Exercise - Could you reproduce, word for word, everything below from the line containing "Click the back navigation arrow" down to the line containing "Task: Click the counts", with both of those lines included and no others?

*** Dataset extract Section Begins ***

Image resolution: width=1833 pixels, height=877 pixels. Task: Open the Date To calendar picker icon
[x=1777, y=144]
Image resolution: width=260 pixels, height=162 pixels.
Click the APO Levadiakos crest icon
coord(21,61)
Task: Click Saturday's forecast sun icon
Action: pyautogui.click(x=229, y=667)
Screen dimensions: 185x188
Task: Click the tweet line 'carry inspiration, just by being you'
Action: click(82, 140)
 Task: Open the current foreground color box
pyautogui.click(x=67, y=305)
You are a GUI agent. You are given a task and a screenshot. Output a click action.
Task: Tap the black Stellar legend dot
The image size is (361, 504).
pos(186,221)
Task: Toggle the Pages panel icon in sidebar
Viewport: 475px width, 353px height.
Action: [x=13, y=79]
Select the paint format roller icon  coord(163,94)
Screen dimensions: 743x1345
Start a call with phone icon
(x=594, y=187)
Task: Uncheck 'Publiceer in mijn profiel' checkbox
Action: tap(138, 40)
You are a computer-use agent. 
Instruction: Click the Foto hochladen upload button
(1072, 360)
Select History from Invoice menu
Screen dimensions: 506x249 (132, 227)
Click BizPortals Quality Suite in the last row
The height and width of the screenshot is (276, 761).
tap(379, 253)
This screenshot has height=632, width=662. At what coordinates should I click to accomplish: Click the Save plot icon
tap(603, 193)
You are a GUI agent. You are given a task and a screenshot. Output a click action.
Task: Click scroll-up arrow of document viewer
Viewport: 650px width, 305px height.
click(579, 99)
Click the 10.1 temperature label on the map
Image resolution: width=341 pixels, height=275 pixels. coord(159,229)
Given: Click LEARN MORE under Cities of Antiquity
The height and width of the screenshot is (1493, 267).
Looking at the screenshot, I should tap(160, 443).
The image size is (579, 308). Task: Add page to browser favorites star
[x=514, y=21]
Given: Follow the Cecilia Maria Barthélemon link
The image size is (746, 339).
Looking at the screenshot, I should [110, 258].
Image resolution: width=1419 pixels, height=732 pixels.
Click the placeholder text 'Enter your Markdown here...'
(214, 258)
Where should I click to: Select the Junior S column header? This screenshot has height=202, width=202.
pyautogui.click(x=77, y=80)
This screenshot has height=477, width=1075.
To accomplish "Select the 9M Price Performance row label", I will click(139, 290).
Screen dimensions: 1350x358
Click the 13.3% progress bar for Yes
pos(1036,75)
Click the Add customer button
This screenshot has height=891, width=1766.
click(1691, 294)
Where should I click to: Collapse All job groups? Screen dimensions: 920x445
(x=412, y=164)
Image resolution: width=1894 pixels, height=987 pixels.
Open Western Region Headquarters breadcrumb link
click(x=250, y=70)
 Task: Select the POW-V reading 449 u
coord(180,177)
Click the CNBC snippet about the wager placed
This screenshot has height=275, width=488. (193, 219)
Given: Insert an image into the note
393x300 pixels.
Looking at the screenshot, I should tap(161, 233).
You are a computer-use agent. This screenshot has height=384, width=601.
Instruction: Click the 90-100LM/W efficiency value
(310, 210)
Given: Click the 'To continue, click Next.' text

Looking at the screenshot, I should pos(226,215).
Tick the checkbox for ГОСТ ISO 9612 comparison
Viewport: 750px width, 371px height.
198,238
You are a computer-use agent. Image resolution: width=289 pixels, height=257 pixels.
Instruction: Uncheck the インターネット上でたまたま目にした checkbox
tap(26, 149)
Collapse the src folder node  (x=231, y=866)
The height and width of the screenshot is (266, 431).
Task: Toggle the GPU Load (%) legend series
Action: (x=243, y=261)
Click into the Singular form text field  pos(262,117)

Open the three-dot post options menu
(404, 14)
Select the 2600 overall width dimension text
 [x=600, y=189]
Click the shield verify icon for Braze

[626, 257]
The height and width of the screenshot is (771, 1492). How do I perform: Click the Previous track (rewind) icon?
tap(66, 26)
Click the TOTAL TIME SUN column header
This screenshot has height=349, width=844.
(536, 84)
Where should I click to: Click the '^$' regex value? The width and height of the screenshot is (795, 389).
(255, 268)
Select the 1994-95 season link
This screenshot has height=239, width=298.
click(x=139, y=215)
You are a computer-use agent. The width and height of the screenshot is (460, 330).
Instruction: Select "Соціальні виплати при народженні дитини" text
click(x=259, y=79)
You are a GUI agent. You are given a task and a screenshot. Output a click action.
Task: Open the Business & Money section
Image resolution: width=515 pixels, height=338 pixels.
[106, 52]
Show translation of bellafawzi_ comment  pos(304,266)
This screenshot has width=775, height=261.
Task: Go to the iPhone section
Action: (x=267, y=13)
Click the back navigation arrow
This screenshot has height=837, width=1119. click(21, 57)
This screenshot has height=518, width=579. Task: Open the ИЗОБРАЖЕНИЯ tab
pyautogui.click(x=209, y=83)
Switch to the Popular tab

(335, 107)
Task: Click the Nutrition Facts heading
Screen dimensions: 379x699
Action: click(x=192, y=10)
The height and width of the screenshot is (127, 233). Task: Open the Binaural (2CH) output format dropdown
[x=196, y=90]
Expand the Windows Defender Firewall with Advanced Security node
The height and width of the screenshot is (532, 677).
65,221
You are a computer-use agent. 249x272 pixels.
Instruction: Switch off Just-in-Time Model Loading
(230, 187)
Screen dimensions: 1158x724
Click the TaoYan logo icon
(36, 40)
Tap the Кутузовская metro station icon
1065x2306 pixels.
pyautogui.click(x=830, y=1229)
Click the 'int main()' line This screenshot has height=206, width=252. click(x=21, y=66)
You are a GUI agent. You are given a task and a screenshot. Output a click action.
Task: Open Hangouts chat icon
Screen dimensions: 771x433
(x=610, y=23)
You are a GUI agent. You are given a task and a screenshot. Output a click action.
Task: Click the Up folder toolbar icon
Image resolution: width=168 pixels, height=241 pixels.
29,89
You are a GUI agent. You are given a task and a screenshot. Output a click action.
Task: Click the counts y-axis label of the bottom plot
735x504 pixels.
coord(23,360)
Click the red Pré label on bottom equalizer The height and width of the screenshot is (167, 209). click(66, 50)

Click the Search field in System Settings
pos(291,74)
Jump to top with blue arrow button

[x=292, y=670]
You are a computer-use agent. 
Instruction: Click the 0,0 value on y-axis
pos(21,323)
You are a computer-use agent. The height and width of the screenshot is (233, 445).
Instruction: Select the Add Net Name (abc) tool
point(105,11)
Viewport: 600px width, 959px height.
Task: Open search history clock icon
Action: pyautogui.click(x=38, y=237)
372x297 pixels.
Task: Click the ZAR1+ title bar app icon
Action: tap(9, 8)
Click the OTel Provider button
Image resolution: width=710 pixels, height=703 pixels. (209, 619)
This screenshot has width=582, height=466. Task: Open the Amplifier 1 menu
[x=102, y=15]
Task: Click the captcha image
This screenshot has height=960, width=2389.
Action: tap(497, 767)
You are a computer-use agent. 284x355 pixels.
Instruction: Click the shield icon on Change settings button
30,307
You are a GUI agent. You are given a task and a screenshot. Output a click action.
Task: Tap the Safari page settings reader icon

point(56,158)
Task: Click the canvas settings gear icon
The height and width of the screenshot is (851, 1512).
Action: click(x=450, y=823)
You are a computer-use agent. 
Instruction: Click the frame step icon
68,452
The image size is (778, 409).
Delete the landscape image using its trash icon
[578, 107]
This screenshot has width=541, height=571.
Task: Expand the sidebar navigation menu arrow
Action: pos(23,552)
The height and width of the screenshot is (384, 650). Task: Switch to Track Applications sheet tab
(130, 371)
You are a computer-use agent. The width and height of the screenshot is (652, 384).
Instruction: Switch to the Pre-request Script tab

*** Dataset extract Section Ends ***

Reply to the task -
Click the back navigation arrow
This screenshot has height=837, width=1119. click(21, 57)
This screenshot has height=518, width=579. Task: Open the ИЗОБРАЖЕНИЯ tab
pyautogui.click(x=209, y=83)
Switch to the Popular tab

(335, 107)
Task: Click the Nutrition Facts heading
Screen dimensions: 379x699
Action: click(x=192, y=10)
The height and width of the screenshot is (127, 233). Task: Open the Binaural (2CH) output format dropdown
[x=196, y=90]
Expand the Windows Defender Firewall with Advanced Security node
The height and width of the screenshot is (532, 677).
65,221
You are a computer-use agent. 249x272 pixels.
Instruction: Switch off Just-in-Time Model Loading
(230, 187)
Screen dimensions: 1158x724
Click the TaoYan logo icon
(36, 40)
Tap the Кутузовская metro station icon
1065x2306 pixels.
pyautogui.click(x=830, y=1229)
Click the 'int main()' line This screenshot has height=206, width=252. click(x=21, y=66)
You are a GUI agent. You are given a task and a screenshot. Output a click action.
Task: Open Hangouts chat icon
Screen dimensions: 771x433
(x=610, y=23)
You are a GUI agent. You are given a task and a screenshot. Output a click action.
Task: Click the Up folder toolbar icon
Image resolution: width=168 pixels, height=241 pixels.
29,89
You are a GUI agent. You are given a task and a screenshot. Output a click action.
Task: Click the counts y-axis label of the bottom plot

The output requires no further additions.